It’s a warm Southern California Saturday and my boyfriend and I are immersed in a canyon wedged into a mountain near our home for our annual weekend hike when I bring up Karen Lofgren’s Trajectory Object.
As he walks ahead of me, navigating our way up a steep hill lined with beige brush and crinkling weeds where we saw a deer a few months back, I explain:
“There’s this artist who was interested in exploring the way humanity is seen from the future from the perspective of civilizations who encounter prior civilizations when they dig up ancient remains. You know, like when an archeologist finds a piece of stone from hundreds of years ago and tries to figure out what it means, what its purpose was, and how it fit into the society which made it. In cases where the finder (usually academically educated) can’t conjure a logical, cultural or contextual function for the object as in a tool or utilitarian object, oftentimes it will be coined a ritual object. This artist was interested in creating a piece of art that would act as a ritual object that she could then bury for future societies to uncover.”
“Very cool,” my boyfriend says as we come to the end of the crevice that continues up the hillside towards a deep ridge sprinkled with lemonade-colored crystals from the early afternoon sun. We begin to veer off the known path looking for ways to go deeper up into the crack, stepping over scratchy patches of bramble and rock into softer mounds of arid grasses. We’ve never been in this part before and are in an adventurous mood.
“Anyway, “ I continue, “she decided to make a sculpture that would represent a set of known constellations that we can clearly see today, but that she discovered through her research will no longer be visible to the human eye in the future due to the earth’s shift. This will challenge the finder even moreso because the object will allude to something that is no longer in that civilization’s contemporary lexicon. She then buried the sculpture up in Joshua Tree as part of the High Desert Test Sites installations that sprawl out over the landscape.”
“Interesting,” my boyfriend says as we come to the farthest spot we can traverse on our current trajectory and then he laughs. As he moves aside to let me see the source of his laughter, I see a massive and rusting hand of a plow lying alone and stark naked in the dirt, overgrown with a few straggly twigs from a nearby tree. Familiar to me yet completely out of place in the wild—an abandoned piece of machinery by some old construction endeavor left to iodize and die beneath the stark climate.
I wonder aloud what a future archeologist might surmise about this metal claw alone on the hillside and realize that this is what intrigues me most about Karen Lofgren’s Trajectory Object—that it brings up so many questions for me about what we think we know about our history and our timeframes and how those things that we think we know formulate our current experiences as a society. In reality, we don’t know if we are right about anything and we don’t know if we are wrong about anything but we continue to morph and shift our viewpoints around a body of legacy lore compiled over centuries in ways that inform our present day.In efforts to explore these ideas more, I spoke directly with Karen Lofgren about her experience making this piece.
What originally inspired you to create Trajectory Object? What ideas or questions were burning in your mind that this exploration answered?

Listing:
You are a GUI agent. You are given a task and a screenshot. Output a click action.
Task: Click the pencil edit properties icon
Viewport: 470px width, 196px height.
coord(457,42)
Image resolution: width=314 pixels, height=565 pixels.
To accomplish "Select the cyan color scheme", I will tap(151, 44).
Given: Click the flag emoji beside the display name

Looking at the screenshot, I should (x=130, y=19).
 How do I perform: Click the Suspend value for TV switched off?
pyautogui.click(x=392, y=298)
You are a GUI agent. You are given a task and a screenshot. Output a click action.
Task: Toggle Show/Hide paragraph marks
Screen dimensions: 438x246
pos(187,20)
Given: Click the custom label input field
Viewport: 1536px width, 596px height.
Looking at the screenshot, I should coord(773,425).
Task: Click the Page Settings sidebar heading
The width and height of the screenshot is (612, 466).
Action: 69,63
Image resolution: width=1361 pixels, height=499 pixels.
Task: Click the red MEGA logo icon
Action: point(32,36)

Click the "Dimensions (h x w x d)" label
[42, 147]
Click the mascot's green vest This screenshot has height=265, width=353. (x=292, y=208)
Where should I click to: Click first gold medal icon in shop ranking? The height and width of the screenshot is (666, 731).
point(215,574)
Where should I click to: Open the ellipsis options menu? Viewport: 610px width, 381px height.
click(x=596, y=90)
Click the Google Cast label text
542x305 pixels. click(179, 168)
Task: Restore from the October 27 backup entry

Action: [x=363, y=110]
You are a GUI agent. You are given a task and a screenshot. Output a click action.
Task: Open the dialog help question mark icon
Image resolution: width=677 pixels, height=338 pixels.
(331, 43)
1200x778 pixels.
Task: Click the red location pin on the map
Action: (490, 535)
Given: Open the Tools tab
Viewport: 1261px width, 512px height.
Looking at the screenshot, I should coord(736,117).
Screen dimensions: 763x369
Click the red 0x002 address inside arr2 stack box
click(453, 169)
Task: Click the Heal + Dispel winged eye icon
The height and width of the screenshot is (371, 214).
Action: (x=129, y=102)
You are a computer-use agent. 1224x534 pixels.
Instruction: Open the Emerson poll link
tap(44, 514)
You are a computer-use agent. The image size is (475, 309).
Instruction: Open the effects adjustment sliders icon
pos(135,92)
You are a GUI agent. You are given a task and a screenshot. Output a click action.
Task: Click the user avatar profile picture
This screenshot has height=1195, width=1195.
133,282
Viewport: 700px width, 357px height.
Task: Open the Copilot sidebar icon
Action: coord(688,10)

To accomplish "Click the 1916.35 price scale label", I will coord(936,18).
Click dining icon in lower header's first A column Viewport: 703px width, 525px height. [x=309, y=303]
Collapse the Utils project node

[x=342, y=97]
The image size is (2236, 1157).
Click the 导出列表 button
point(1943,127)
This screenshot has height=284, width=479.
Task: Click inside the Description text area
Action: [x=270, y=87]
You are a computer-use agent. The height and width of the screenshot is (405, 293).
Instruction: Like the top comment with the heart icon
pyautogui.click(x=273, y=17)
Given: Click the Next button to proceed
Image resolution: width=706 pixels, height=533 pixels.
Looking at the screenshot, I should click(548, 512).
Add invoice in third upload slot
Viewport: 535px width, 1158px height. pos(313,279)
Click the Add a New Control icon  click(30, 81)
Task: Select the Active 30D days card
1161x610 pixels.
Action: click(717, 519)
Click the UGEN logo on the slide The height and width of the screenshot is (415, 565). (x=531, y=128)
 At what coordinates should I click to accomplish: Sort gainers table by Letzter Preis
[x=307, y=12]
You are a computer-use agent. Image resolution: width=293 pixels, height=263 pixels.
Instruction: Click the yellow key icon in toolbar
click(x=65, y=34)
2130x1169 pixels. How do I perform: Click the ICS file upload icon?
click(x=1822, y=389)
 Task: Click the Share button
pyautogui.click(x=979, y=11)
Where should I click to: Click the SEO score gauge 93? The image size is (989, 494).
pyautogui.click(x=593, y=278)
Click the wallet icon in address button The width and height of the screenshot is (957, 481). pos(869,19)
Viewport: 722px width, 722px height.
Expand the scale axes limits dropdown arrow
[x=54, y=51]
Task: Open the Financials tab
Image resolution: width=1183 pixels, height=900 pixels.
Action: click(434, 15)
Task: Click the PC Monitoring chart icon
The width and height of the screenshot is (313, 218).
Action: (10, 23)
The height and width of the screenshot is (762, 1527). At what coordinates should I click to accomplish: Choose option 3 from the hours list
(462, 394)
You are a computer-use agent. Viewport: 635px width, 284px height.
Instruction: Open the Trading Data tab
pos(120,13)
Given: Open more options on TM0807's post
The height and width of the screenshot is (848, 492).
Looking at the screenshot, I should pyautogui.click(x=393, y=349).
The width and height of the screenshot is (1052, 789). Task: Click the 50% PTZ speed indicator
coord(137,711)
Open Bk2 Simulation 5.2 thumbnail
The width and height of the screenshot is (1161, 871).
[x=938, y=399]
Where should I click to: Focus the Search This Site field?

Challenges:
(a) According to the essay about Trajectory Object, where did the artist bury her sculpture?
(b) Reproduce the records verbatim, starting with the line that contains "Given: Open more options on TM0807's post" and going on through the end of the records.

Exercise answers:
(a) She buried it in Joshua Tree as part of the High Desert Test Sites installations.

(b)
Given: Open more options on TM0807's post
The height and width of the screenshot is (848, 492).
Looking at the screenshot, I should pyautogui.click(x=393, y=349).
The width and height of the screenshot is (1052, 789). Task: Click the 50% PTZ speed indicator
coord(137,711)
Open Bk2 Simulation 5.2 thumbnail
The width and height of the screenshot is (1161, 871).
[x=938, y=399]
Where should I click to: Focus the Search This Site field?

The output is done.